Uncategorized

NYC Carpenters in struggle… against their own union leadership

Carpenters in New York City are facing a danger and an opportunity.

NYC carpenters contract proposal. It has a huge concession.

During a nation-wide building boom, the New York Carpenters District Council is proposing a contract with some huge give-aways. Most important, it includes establishing a new classification – “certified journeyperson”. A journeyperson would need 10,000 work hours to become “certified” – something that could take close to ten years. Meanwhile, she or he would be making $11.31 per hour less on wages and over $8.00 per hour less contributed to their pension. For apprentices, it’s even worse. The apprentice program would, in effect, be increased for a year (to five years). Meanwhile, they earn almost nothing towards their pension.

The council is trying to soften the blow by adding in that this new massive cut in pay and benefits only applies to jobs started after July 1, 2019 and that all those carpenters presently working as journeyperson will be grandfathered into the “certified journeyperson” classification. But you don’t have to be P.J. McGuire (founder of the Carpenters Union and a militant, fighting union leader and a socialist) to see where this is headed. What they are doing is establishing a two-tier wage scale, one for the older members and one for the newer ones. And what will happen when the present boom ends (as all building booms do)? Then, with high unemployment, members who qualify for the “certified” classification will feel compelled to accept the regular journeyperson classification.

This is part and parcel of the overall strategy of the Doug McCarron-controlled Carpenters Union. McCarron

Carpenters president Doug McCarron. While his policies dictate that the working carpenter must take pay cuts, he gets the pay of a corporate chief. He looks like one too.

introduced the term “market share” into the union vocabulary. That is a business term that refers to competing for sales with other companies. They compete by cutting prices, among other things. That is McCarron’s view of the union – that the union is a business, marketing a product. (Carpenters here in California used to call the McCarron-controlled union “Carpenters, Inc.”) That product is us, the union members.
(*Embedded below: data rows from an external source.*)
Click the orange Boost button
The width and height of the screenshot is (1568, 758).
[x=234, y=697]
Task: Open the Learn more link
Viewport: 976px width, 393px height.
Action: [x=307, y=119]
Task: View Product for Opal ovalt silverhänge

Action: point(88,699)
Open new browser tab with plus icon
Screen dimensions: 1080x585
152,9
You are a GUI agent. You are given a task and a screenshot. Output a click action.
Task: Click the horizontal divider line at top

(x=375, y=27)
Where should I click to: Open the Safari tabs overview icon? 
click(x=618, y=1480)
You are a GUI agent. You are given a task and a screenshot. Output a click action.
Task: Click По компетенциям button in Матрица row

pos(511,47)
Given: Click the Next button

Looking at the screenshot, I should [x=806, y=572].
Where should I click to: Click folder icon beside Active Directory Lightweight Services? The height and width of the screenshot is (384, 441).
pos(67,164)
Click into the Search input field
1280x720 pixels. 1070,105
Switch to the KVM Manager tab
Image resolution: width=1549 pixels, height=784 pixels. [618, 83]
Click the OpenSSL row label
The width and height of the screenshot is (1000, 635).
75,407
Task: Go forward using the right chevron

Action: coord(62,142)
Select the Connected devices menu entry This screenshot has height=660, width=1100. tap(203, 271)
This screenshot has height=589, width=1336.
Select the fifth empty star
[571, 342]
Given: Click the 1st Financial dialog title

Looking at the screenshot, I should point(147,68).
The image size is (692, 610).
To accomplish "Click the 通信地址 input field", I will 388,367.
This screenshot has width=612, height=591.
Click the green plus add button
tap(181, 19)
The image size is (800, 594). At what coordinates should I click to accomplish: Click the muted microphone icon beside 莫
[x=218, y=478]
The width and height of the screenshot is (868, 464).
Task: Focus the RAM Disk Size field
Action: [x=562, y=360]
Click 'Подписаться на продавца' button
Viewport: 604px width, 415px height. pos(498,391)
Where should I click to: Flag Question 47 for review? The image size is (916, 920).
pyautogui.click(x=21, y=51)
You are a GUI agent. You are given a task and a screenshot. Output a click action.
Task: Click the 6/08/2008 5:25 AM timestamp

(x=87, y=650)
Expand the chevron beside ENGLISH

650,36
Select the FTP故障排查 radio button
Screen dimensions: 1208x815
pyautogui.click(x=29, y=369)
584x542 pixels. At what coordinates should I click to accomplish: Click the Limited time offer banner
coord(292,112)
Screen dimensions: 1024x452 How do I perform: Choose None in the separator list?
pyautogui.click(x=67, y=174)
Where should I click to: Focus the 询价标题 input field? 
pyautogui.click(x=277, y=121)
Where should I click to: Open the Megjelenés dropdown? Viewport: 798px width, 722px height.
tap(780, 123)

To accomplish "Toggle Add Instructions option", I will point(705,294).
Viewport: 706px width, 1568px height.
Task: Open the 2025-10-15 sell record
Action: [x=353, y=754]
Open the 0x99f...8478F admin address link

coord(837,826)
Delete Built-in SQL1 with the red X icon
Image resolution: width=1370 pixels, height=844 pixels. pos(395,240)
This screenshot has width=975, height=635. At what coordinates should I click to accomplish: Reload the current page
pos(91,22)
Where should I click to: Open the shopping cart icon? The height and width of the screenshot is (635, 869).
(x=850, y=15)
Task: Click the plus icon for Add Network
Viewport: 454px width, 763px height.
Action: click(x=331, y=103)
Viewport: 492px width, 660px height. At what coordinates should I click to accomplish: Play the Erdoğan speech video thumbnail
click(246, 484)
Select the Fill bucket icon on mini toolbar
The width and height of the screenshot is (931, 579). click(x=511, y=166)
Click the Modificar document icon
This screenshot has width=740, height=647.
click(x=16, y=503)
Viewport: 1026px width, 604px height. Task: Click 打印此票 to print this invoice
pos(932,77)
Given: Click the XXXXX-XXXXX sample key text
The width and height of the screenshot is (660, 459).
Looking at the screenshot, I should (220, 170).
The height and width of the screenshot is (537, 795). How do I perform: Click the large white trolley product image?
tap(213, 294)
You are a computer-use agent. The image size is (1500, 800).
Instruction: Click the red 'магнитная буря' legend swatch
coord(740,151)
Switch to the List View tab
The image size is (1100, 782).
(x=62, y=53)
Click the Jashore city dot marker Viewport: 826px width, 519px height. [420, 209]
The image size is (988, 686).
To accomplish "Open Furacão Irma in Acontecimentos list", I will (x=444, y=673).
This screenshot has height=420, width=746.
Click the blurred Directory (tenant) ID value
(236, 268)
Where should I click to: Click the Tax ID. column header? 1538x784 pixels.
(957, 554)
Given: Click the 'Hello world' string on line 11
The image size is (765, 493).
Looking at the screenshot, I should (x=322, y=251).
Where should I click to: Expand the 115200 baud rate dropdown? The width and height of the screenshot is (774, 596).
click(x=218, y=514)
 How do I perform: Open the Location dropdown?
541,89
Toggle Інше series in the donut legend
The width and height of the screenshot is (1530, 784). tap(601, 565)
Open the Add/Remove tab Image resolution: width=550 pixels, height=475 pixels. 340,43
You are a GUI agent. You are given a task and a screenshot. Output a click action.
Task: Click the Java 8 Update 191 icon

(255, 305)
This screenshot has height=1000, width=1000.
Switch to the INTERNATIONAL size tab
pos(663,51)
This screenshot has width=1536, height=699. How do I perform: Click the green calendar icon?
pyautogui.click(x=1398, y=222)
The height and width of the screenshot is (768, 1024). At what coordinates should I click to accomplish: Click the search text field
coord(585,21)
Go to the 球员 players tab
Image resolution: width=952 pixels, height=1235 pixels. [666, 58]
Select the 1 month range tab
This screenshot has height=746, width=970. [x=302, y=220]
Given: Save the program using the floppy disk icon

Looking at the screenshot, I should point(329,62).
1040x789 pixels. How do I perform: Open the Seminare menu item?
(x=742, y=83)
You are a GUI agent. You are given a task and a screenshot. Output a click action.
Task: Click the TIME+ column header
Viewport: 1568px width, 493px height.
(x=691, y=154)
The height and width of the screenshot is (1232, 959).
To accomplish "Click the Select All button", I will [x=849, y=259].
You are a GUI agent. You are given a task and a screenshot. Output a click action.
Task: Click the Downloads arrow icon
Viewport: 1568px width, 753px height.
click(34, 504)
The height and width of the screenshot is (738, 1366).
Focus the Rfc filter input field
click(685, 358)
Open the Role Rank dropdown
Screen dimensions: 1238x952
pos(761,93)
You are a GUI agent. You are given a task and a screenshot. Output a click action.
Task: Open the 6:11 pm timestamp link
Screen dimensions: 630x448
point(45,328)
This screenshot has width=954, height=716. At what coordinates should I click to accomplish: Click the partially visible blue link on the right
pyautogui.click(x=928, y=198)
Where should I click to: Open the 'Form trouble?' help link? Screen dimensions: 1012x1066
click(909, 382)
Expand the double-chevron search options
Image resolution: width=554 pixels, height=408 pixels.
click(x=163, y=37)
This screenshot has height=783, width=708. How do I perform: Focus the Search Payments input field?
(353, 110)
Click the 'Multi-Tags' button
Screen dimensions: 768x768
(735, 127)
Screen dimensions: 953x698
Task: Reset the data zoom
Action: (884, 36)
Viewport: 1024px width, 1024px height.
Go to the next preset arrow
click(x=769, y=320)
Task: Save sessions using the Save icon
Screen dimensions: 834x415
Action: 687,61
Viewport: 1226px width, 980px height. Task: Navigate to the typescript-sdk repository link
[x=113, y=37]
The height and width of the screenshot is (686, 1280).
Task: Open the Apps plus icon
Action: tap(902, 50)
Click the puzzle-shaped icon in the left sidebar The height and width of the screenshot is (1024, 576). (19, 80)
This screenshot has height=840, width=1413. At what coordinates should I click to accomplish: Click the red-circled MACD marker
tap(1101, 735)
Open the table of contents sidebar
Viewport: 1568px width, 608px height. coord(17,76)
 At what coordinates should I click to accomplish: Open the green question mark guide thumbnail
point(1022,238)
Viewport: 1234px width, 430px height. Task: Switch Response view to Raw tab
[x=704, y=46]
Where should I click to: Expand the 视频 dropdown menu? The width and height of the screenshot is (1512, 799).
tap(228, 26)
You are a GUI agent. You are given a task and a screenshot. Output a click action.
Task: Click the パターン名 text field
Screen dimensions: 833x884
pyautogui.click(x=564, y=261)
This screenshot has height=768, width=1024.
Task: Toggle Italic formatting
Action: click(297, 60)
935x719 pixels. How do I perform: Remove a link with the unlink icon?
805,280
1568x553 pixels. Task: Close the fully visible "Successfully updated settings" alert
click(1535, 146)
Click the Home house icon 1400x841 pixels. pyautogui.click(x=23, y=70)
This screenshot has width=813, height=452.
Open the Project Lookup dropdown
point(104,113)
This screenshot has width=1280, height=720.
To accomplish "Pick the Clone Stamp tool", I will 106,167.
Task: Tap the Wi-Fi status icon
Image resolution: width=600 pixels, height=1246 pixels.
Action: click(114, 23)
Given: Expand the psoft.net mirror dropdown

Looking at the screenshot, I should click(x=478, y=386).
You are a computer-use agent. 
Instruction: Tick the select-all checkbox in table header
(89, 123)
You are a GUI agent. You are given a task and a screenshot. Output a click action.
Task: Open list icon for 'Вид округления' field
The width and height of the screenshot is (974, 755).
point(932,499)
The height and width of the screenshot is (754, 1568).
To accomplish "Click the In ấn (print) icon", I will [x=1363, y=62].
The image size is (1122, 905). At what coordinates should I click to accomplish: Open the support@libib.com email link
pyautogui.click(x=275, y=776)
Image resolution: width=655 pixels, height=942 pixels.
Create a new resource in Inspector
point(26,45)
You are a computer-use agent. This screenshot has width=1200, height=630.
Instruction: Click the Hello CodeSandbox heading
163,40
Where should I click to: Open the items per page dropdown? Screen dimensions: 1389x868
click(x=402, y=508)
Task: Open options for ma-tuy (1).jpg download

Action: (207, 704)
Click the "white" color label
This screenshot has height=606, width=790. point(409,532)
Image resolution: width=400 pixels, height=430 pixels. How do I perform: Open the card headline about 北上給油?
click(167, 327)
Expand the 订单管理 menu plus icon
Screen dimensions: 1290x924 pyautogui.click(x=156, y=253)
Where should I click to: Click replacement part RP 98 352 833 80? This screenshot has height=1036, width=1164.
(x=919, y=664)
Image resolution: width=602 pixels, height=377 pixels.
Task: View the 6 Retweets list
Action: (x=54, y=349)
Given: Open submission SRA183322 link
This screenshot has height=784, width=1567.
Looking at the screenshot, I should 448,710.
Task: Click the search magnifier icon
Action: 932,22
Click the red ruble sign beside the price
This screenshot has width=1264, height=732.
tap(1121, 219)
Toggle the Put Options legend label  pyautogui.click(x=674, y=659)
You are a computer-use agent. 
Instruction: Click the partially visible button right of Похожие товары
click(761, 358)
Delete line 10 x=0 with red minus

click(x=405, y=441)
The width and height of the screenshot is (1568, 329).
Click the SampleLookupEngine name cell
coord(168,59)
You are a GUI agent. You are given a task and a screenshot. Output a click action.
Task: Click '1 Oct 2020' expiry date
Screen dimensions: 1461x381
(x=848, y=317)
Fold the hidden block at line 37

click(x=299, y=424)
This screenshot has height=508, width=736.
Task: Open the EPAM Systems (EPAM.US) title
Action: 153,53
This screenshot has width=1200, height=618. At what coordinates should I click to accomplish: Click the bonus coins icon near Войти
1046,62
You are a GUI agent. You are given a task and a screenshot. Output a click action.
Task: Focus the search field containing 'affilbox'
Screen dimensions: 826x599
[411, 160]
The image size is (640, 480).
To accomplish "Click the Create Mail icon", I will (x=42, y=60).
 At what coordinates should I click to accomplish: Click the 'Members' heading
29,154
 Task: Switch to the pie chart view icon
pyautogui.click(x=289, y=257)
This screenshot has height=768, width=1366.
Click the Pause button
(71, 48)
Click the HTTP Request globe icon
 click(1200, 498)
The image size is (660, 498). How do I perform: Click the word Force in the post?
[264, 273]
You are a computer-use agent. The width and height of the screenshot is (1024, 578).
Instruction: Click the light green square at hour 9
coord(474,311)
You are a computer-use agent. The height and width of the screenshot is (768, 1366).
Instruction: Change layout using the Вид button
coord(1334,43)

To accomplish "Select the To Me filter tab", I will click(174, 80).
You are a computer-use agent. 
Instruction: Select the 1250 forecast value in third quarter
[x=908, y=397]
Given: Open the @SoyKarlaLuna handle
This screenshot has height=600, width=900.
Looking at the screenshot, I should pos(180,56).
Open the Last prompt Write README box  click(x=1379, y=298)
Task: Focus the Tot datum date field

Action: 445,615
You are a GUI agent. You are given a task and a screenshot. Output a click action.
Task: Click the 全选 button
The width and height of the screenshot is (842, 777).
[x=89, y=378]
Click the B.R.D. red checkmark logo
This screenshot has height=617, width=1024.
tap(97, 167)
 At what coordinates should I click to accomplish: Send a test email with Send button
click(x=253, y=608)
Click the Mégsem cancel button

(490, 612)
That is actually what McCarron said – that the union is marketing “a strong product”. According to McCarron, the way to “market” us is to cut our price – that is, our wages.

In 2016, for example, the Western Washington state carpenters union dropped contractor payment into the traditional pension plan in order to keep the contractors happy. This will inevitably mean that that plan will go under at some point. (Of course, the International pension, for full time union employees continues!)

History

What McCarron is doing and saying has a long history behind it:

This graph from Fortune Magazine, July 1979, shows the growth of nonunion construction. Most of that growth was in commercial construction, which went from a dollar volume of $5 billion in 1968 to $71 bn. in 1979. It’s gone nowhere but up since then.

The building trades used to dominate the construction industry. According to an article in Fortune Magazine (July, 1979), in 1968 nearly 80% of the construction dollar was spent on union construction. By 1979 that figure was down to 40%. So, when we talk about union busting in the United States in the post WW II period, it really started in the construction industry!

At that time, the union contractors went crying to the building trades leaders. “You have to help us compete!” they said. The building trades leadership, who never really thought for themselves and always had a chummy relationship with the contractors, simply accepted their argument. All that meant, though, was that the union building trades workers had to compete with the non-union building trades workers for who could make the most profits for their contractors. First and foremost, it means who would work cheapest. But that destroys the very purpose of having a union, which is to end that competition between workers.

Logic
Logic dictates that this strategy cannot work. After all, the non-union contractors more or less peg what they pay to a percentage of the union scale. That’s especially true in areas like New York City, where the union still is fairly strong. So, if the union workers take a cut, then so will the non-union. It’s called the “race to the bottom”, and it’s what’s been practiced in manufacturing and elsewhere also.

If logic isn’t enough, the facts prove it. According to the US Bureau of Labor Statistics in 1998, 18.4% of construction workers were represented by a union. Twenty years later, in 2018, that figure had declined to 13.8%. From Seattle to Oakland to New York, building trades workers can see it in the number of large commercial jobs that are going up non-union.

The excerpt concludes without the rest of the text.